Element and text position data
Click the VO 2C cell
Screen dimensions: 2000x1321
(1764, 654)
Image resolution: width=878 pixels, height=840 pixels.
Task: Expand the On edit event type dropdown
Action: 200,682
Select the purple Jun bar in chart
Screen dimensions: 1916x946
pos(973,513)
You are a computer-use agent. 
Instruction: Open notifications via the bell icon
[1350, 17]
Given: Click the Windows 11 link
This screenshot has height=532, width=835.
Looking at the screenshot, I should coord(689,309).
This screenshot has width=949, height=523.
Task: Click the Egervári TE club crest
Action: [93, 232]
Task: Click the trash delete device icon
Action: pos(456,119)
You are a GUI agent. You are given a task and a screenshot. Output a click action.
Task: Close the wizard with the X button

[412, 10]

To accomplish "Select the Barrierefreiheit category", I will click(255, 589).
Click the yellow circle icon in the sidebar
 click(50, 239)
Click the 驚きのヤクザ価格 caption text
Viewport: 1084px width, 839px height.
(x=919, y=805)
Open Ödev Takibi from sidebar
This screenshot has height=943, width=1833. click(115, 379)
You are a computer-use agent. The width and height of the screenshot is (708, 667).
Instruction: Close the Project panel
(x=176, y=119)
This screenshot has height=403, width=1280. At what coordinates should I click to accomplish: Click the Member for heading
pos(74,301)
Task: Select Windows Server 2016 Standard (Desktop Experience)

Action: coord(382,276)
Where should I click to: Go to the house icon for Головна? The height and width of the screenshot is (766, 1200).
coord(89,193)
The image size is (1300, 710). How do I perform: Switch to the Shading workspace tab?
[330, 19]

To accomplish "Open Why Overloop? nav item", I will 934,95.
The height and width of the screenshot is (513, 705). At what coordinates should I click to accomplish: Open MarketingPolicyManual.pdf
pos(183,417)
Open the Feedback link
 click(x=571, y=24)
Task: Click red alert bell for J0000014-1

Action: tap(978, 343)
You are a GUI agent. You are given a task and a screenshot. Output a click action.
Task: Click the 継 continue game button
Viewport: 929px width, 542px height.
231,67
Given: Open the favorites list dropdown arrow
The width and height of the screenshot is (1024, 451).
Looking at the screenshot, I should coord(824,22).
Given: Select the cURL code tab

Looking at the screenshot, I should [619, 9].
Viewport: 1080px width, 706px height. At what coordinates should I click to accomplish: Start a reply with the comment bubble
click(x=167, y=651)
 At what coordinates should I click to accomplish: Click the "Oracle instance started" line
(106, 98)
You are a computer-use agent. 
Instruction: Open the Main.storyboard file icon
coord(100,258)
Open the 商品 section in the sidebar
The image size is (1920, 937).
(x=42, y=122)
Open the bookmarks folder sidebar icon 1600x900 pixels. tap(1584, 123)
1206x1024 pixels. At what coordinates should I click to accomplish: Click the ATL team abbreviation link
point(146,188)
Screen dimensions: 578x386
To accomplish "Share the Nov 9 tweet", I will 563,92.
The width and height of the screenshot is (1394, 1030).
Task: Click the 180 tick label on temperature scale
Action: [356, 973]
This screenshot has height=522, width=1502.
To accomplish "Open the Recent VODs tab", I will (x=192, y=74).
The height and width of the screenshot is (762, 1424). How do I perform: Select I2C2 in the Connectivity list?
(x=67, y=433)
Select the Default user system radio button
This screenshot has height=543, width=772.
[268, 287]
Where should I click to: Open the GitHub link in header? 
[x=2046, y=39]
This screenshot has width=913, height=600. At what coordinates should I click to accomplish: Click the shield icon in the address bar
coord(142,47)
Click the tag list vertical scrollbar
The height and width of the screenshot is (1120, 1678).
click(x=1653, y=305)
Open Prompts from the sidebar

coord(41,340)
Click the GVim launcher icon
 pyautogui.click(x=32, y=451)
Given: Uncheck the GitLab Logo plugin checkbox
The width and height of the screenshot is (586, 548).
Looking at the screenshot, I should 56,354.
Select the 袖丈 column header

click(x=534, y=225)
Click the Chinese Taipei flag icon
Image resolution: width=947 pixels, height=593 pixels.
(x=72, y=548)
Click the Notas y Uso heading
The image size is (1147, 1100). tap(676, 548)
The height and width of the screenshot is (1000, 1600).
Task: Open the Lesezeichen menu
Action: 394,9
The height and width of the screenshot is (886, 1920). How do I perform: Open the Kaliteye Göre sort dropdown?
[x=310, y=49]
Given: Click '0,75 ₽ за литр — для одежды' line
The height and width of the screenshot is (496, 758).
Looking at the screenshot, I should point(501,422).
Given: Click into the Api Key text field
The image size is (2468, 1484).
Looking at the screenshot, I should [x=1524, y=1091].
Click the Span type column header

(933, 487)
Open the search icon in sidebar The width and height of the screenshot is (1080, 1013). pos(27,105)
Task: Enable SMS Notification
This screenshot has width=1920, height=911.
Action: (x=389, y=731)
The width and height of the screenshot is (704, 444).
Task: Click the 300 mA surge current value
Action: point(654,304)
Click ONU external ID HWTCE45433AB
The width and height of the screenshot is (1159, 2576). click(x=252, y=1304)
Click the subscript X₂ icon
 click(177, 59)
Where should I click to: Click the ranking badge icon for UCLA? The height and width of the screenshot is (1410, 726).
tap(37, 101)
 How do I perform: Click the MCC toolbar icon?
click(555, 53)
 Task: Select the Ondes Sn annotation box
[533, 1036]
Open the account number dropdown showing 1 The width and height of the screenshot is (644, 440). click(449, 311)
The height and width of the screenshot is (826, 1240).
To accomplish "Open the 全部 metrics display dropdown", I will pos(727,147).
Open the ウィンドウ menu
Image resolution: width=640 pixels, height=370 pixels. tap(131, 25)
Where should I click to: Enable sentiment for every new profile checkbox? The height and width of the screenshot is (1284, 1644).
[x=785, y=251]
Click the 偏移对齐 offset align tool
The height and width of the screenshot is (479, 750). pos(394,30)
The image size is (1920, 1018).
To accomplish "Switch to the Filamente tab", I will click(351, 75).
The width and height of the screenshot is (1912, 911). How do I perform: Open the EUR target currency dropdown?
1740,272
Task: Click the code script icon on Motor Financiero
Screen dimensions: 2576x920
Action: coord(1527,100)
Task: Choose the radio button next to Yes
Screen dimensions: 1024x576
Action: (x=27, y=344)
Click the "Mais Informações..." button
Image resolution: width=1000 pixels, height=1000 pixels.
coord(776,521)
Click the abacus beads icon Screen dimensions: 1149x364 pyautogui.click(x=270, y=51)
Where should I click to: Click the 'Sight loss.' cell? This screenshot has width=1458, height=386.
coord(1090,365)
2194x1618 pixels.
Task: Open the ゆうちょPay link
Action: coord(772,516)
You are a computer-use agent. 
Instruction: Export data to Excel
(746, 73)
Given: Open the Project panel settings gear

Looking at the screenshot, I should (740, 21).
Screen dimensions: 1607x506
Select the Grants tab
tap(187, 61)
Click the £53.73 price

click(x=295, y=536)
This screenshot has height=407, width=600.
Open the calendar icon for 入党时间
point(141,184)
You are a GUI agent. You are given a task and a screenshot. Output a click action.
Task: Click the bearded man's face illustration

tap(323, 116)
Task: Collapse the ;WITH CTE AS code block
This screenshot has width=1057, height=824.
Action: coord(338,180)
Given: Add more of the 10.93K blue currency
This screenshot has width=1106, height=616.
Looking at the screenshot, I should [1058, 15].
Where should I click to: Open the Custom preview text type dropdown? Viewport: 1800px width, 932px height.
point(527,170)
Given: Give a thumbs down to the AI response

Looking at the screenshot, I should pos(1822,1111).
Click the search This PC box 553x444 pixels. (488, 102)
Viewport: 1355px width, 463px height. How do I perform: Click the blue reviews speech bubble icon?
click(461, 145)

• Exercise instructions: Convert the material above into a numbered list, one item per line, leaving out any blank lines.

• Solution to the problem:
1. Click the VO 2C cell
2. Screen dimensions: 2000x1321
3. (1764, 654)
4. Image resolution: width=878 pixels, height=840 pixels.
5. Task: Expand the On edit event type dropdown
6. Action: 200,682
7. Select the purple Jun bar in chart
8. Screen dimensions: 1916x946
9. pos(973,513)
10. You are a computer-use agent. 
11. Instruction: Open notifications via the bell icon
12. [1350, 17]
13. Given: Click the Windows 11 link
14. This screenshot has height=532, width=835.
15. Looking at the screenshot, I should coord(689,309).
16. This screenshot has width=949, height=523.
17. Task: Click the Egervári TE club crest
18. Action: [93, 232]
19. Task: Click the trash delete device icon
20. Action: pos(456,119)
21. You are a GUI agent. You are given a task and a screenshot. Output a click action.
22. Task: Close the wizard with the X button
23. [412, 10]
24. To accomplish "Select the Barrierefreiheit category", I will click(255, 589).
25. Click the yellow circle icon in the sidebar
26.  click(50, 239)
27. Click the 驚きのヤクザ価格 caption text
28. Viewport: 1084px width, 839px height.
29. (x=919, y=805)
30. Open Ödev Takibi from sidebar
31. This screenshot has height=943, width=1833. click(115, 379)
32. You are a computer-use agent. The width and height of the screenshot is (708, 667).
33. Instruction: Close the Project panel
34. (x=176, y=119)
35. This screenshot has height=403, width=1280. At what coordinates should I click to accomplish: Click the Member for heading
36. pos(74,301)
37. Task: Select Windows Server 2016 Standard (Desktop Experience)
38. Action: coord(382,276)
39. Where should I click to: Go to the house icon for Головна? The height and width of the screenshot is (766, 1200).
40. coord(89,193)
41. The image size is (1300, 710). How do I perform: Switch to the Shading workspace tab?
42. [330, 19]
43. To accomplish "Open Why Overloop? nav item", I will 934,95.
44. The height and width of the screenshot is (513, 705). At what coordinates should I click to accomplish: Open MarketingPolicyManual.pdf
45. pos(183,417)
46. Open the Feedback link
47.  click(x=571, y=24)
48. Task: Click red alert bell for J0000014-1
49. Action: tap(978, 343)
50. You are a GUI agent. You are given a task and a screenshot. Output a click action.
51. Task: Click the 継 continue game button
52. Viewport: 929px width, 542px height.
53. 231,67
54. Given: Open the favorites list dropdown arrow
55. The width and height of the screenshot is (1024, 451).
56. Looking at the screenshot, I should coord(824,22).
57. Given: Select the cURL code tab
58. Looking at the screenshot, I should [619, 9].
59. Viewport: 1080px width, 706px height. At what coordinates should I click to accomplish: Start a reply with the comment bubble
60. click(x=167, y=651)
61.  At what coordinates should I click to accomplish: Click the "Oracle instance started" line
62. (106, 98)
63. You are a computer-use agent. 
64. Instruction: Open the Main.storyboard file icon
65. coord(100,258)
66. Open the 商品 section in the sidebar
67. The image size is (1920, 937).
68. (x=42, y=122)
69. Open the bookmarks folder sidebar icon 1600x900 pixels. tap(1584, 123)
70. 1206x1024 pixels. At what coordinates should I click to accomplish: Click the ATL team abbreviation link
71. point(146,188)
72. Screen dimensions: 578x386
73. To accomplish "Share the Nov 9 tweet", I will 563,92.
74. The width and height of the screenshot is (1394, 1030).
75. Task: Click the 180 tick label on temperature scale
76. Action: [356, 973]
77. This screenshot has height=522, width=1502.
78. To accomplish "Open the Recent VODs tab", I will (x=192, y=74).
79. The height and width of the screenshot is (762, 1424). How do I perform: Select I2C2 in the Connectivity list?
80. (x=67, y=433)
81. Select the Default user system radio button
82. This screenshot has height=543, width=772.
83. [268, 287]
84. Where should I click to: Open the GitHub link in header? 
85. [x=2046, y=39]
86. This screenshot has width=913, height=600. At what coordinates should I click to accomplish: Click the shield icon in the address bar
87. coord(142,47)
88. Click the tag list vertical scrollbar
89. The height and width of the screenshot is (1120, 1678).
90. click(x=1653, y=305)
91. Open Prompts from the sidebar
92. coord(41,340)
93. Click the GVim launcher icon
94.  pyautogui.click(x=32, y=451)
95. Given: Uncheck the GitLab Logo plugin checkbox
96. The width and height of the screenshot is (586, 548).
97. Looking at the screenshot, I should 56,354.
98. Select the 袖丈 column header
99. click(x=534, y=225)
100. Click the Chinese Taipei flag icon
101. Image resolution: width=947 pixels, height=593 pixels.
102. (x=72, y=548)
103. Click the Notas y Uso heading
104. The image size is (1147, 1100). tap(676, 548)
105. The height and width of the screenshot is (1000, 1600).
106. Task: Open the Lesezeichen menu
107. Action: 394,9
108. The height and width of the screenshot is (886, 1920). How do I perform: Open the Kaliteye Göre sort dropdown?
109. [x=310, y=49]
110. Given: Click '0,75 ₽ за литр — для одежды' line
111. The height and width of the screenshot is (496, 758).
112. Looking at the screenshot, I should point(501,422).
113. Given: Click into the Api Key text field
114. The image size is (2468, 1484).
115. Looking at the screenshot, I should [x=1524, y=1091].
116. Click the Span type column header
117. (933, 487)
118. Open the search icon in sidebar The width and height of the screenshot is (1080, 1013). pos(27,105)
119. Task: Enable SMS Notification
120. This screenshot has width=1920, height=911.
121. Action: (x=389, y=731)
122. The width and height of the screenshot is (704, 444).
123. Task: Click the 300 mA surge current value
124. Action: point(654,304)
125. Click ONU external ID HWTCE45433AB
126. The width and height of the screenshot is (1159, 2576). click(x=252, y=1304)
127. Click the subscript X₂ icon
128.  click(177, 59)
129. Where should I click to: Click the ranking badge icon for UCLA? The height and width of the screenshot is (1410, 726).
130. tap(37, 101)
131.  How do I perform: Click the MCC toolbar icon?
132. click(555, 53)
133.  Task: Select the Ondes Sn annotation box
134. [533, 1036]
135. Open the account number dropdown showing 1 The width and height of the screenshot is (644, 440). click(449, 311)
136. The height and width of the screenshot is (826, 1240).
137. To accomplish "Open the 全部 metrics display dropdown", I will pos(727,147).
138. Open the ウィンドウ menu
139. Image resolution: width=640 pixels, height=370 pixels. tap(131, 25)
140. Where should I click to: Enable sentiment for every new profile checkbox? The height and width of the screenshot is (1284, 1644).
141. [x=785, y=251]
142. Click the 偏移对齐 offset align tool
143. The height and width of the screenshot is (479, 750). pos(394,30)
144. The image size is (1920, 1018).
145. To accomplish "Switch to the Filamente tab", I will click(351, 75).
146. The width and height of the screenshot is (1912, 911). How do I perform: Open the EUR target currency dropdown?
147. 1740,272
148. Task: Click the code script icon on Motor Financiero
149. Screen dimensions: 2576x920
150. Action: coord(1527,100)
151. Task: Choose the radio button next to Yes
152. Screen dimensions: 1024x576
153. Action: (x=27, y=344)
154. Click the "Mais Informações..." button
155. Image resolution: width=1000 pixels, height=1000 pixels.
156. coord(776,521)
157. Click the abacus beads icon Screen dimensions: 1149x364 pyautogui.click(x=270, y=51)
158. Where should I click to: Click the 'Sight loss.' cell? This screenshot has width=1458, height=386.
159. coord(1090,365)
160. 2194x1618 pixels.
161. Task: Open the ゆうちょPay link
162. Action: coord(772,516)
163. You are a computer-use agent. 
164. Instruction: Export data to Excel
165. (746, 73)
166. Given: Open the Project panel settings gear
167. Looking at the screenshot, I should (740, 21).
168. Screen dimensions: 1607x506
169. Select the Grants tab
170. tap(187, 61)
171. Click the £53.73 price
172. click(x=295, y=536)
173. This screenshot has height=407, width=600.
174. Open the calendar icon for 入党时间
175. point(141,184)
176. You are a GUI agent. You are given a task and a screenshot. Output a click action.
177. Task: Click the bearded man's face illustration
178. tap(323, 116)
179. Task: Collapse the ;WITH CTE AS code block
180. This screenshot has width=1057, height=824.
181. Action: coord(338,180)
182. Given: Add more of the 10.93K blue currency
183. This screenshot has width=1106, height=616.
184. Looking at the screenshot, I should [1058, 15].
185. Where should I click to: Open the Custom preview text type dropdown? Viewport: 1800px width, 932px height.
186. point(527,170)
187. Given: Give a thumbs down to the AI response
188. Looking at the screenshot, I should pos(1822,1111).
189. Click the search This PC box 553x444 pixels. (488, 102)
190. Viewport: 1355px width, 463px height. How do I perform: Click the blue reviews speech bubble icon?
191. click(461, 145)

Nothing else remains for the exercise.